Work to be completed - Each of the records that follow needs an exact reproduction.

*** Data extracts ***

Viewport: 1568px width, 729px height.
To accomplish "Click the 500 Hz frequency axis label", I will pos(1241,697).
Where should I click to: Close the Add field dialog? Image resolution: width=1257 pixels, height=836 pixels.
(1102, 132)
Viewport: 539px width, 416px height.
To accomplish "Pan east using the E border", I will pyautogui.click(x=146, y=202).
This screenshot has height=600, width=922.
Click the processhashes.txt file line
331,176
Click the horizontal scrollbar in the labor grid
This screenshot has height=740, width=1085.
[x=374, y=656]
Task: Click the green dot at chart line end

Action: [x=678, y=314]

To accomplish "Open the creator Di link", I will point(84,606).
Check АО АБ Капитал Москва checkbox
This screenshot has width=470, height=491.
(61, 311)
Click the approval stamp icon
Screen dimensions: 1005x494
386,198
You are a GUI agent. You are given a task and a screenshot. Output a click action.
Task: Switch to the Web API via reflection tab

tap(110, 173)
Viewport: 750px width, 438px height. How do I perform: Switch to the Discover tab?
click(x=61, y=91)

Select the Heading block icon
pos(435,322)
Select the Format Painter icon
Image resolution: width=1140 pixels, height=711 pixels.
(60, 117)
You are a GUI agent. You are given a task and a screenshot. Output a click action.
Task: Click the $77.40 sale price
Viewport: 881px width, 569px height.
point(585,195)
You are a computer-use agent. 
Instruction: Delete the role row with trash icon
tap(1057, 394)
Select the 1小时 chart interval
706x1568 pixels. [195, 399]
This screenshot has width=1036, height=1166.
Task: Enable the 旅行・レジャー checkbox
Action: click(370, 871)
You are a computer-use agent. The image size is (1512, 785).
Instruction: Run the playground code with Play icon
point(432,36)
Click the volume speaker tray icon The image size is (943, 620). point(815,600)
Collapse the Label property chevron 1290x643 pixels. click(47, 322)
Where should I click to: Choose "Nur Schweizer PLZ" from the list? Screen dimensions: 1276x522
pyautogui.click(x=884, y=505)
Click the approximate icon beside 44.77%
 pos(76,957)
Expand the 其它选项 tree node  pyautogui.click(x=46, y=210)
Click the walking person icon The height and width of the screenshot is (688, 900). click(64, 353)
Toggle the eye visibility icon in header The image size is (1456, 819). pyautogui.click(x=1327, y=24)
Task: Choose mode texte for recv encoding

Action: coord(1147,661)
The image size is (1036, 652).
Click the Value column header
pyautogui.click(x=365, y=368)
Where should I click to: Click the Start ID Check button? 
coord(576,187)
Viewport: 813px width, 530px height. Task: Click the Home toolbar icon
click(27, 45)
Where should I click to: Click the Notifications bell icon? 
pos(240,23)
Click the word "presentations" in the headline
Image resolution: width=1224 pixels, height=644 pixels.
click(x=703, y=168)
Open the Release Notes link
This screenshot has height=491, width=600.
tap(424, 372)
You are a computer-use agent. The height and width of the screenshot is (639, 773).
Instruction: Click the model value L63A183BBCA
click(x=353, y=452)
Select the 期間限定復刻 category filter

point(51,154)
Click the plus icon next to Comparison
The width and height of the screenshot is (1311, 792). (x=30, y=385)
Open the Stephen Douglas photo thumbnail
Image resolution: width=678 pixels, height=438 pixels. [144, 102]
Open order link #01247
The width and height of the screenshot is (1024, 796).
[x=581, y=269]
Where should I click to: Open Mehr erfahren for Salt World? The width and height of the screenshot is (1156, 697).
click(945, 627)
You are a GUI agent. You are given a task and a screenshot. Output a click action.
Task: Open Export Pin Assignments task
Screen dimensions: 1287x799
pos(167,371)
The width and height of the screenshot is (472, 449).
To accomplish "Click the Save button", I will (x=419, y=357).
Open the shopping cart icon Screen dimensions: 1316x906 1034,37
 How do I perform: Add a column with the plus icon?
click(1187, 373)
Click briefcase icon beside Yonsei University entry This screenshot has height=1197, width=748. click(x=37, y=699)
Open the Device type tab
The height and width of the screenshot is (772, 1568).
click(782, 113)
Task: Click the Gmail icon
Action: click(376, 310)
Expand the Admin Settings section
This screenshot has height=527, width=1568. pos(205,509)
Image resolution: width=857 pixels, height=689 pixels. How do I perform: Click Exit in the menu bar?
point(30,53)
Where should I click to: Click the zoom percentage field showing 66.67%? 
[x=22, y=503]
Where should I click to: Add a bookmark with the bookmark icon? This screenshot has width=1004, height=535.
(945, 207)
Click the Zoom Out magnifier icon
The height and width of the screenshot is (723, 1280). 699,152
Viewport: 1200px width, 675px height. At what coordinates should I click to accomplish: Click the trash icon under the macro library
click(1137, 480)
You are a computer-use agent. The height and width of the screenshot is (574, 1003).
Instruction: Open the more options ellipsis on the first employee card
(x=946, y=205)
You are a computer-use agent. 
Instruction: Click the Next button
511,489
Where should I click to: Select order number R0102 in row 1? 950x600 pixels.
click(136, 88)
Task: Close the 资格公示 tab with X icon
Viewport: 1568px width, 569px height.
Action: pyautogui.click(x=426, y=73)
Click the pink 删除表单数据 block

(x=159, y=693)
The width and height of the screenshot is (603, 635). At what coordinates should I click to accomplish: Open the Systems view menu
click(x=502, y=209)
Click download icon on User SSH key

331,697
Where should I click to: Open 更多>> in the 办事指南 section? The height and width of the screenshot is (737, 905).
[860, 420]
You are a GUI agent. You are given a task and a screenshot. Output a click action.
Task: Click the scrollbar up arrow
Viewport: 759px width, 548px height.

*** End of Data extracts ***

Your response -
Viewport: 1568px width, 729px height.
To accomplish "Click the 500 Hz frequency axis label", I will pos(1241,697).
Where should I click to: Close the Add field dialog? Image resolution: width=1257 pixels, height=836 pixels.
(1102, 132)
Viewport: 539px width, 416px height.
To accomplish "Pan east using the E border", I will pyautogui.click(x=146, y=202).
This screenshot has height=600, width=922.
Click the processhashes.txt file line
331,176
Click the horizontal scrollbar in the labor grid
This screenshot has height=740, width=1085.
[x=374, y=656]
Task: Click the green dot at chart line end

Action: [x=678, y=314]

To accomplish "Open the creator Di link", I will point(84,606).
Check АО АБ Капитал Москва checkbox
This screenshot has width=470, height=491.
(61, 311)
Click the approval stamp icon
Screen dimensions: 1005x494
386,198
You are a GUI agent. You are given a task and a screenshot. Output a click action.
Task: Switch to the Web API via reflection tab

tap(110, 173)
Viewport: 750px width, 438px height. How do I perform: Switch to the Discover tab?
click(x=61, y=91)

Select the Heading block icon
pos(435,322)
Select the Format Painter icon
Image resolution: width=1140 pixels, height=711 pixels.
(60, 117)
You are a GUI agent. You are given a task and a screenshot. Output a click action.
Task: Click the $77.40 sale price
Viewport: 881px width, 569px height.
point(585,195)
You are a computer-use agent. 
Instruction: Delete the role row with trash icon
tap(1057, 394)
Select the 1小时 chart interval
706x1568 pixels. [195, 399]
This screenshot has width=1036, height=1166.
Task: Enable the 旅行・レジャー checkbox
Action: click(370, 871)
You are a computer-use agent. The image size is (1512, 785).
Instruction: Run the playground code with Play icon
point(432,36)
Click the volume speaker tray icon The image size is (943, 620). point(815,600)
Collapse the Label property chevron 1290x643 pixels. click(47, 322)
Where should I click to: Choose "Nur Schweizer PLZ" from the list? Screen dimensions: 1276x522
pyautogui.click(x=884, y=505)
Click the approximate icon beside 44.77%
 pos(76,957)
Expand the 其它选项 tree node  pyautogui.click(x=46, y=210)
Click the walking person icon The height and width of the screenshot is (688, 900). click(64, 353)
Toggle the eye visibility icon in header The image size is (1456, 819). pyautogui.click(x=1327, y=24)
Task: Choose mode texte for recv encoding

Action: coord(1147,661)
The image size is (1036, 652).
Click the Value column header
pyautogui.click(x=365, y=368)
Where should I click to: Click the Start ID Check button? 
coord(576,187)
Viewport: 813px width, 530px height. Task: Click the Home toolbar icon
click(27, 45)
Where should I click to: Click the Notifications bell icon? 
pos(240,23)
Click the word "presentations" in the headline
Image resolution: width=1224 pixels, height=644 pixels.
click(x=703, y=168)
Open the Release Notes link
This screenshot has height=491, width=600.
tap(424, 372)
You are a computer-use agent. The height and width of the screenshot is (639, 773).
Instruction: Click the model value L63A183BBCA
click(x=353, y=452)
Select the 期間限定復刻 category filter

point(51,154)
Click the plus icon next to Comparison
The width and height of the screenshot is (1311, 792). (x=30, y=385)
Open the Stephen Douglas photo thumbnail
Image resolution: width=678 pixels, height=438 pixels. [144, 102]
Open order link #01247
The width and height of the screenshot is (1024, 796).
[x=581, y=269]
Where should I click to: Open Mehr erfahren for Salt World? The width and height of the screenshot is (1156, 697).
click(945, 627)
You are a GUI agent. You are given a task and a screenshot. Output a click action.
Task: Open Export Pin Assignments task
Screen dimensions: 1287x799
pos(167,371)
The width and height of the screenshot is (472, 449).
To accomplish "Click the Save button", I will (x=419, y=357).
Open the shopping cart icon Screen dimensions: 1316x906 1034,37
 How do I perform: Add a column with the plus icon?
click(1187, 373)
Click briefcase icon beside Yonsei University entry This screenshot has height=1197, width=748. click(x=37, y=699)
Open the Device type tab
The height and width of the screenshot is (772, 1568).
click(782, 113)
Task: Click the Gmail icon
Action: click(376, 310)
Expand the Admin Settings section
This screenshot has height=527, width=1568. pos(205,509)
Image resolution: width=857 pixels, height=689 pixels. How do I perform: Click Exit in the menu bar?
point(30,53)
Where should I click to: Click the zoom percentage field showing 66.67%? 
[x=22, y=503]
Where should I click to: Add a bookmark with the bookmark icon? This screenshot has width=1004, height=535.
(945, 207)
Click the Zoom Out magnifier icon
The height and width of the screenshot is (723, 1280). 699,152
Viewport: 1200px width, 675px height. At what coordinates should I click to accomplish: Click the trash icon under the macro library
click(1137, 480)
You are a computer-use agent. The height and width of the screenshot is (574, 1003).
Instruction: Open the more options ellipsis on the first employee card
(x=946, y=205)
You are a computer-use agent. 
Instruction: Click the Next button
511,489
Where should I click to: Select order number R0102 in row 1? 950x600 pixels.
click(136, 88)
Task: Close the 资格公示 tab with X icon
Viewport: 1568px width, 569px height.
Action: pyautogui.click(x=426, y=73)
Click the pink 删除表单数据 block

(x=159, y=693)
The width and height of the screenshot is (603, 635). At what coordinates should I click to accomplish: Open the Systems view menu
click(x=502, y=209)
Click download icon on User SSH key

331,697
Where should I click to: Open 更多>> in the 办事指南 section? The height and width of the screenshot is (737, 905).
[860, 420]
You are a GUI agent. You are given a task and a screenshot. Output a click action.
Task: Click the scrollbar up arrow
Viewport: 759px width, 548px height.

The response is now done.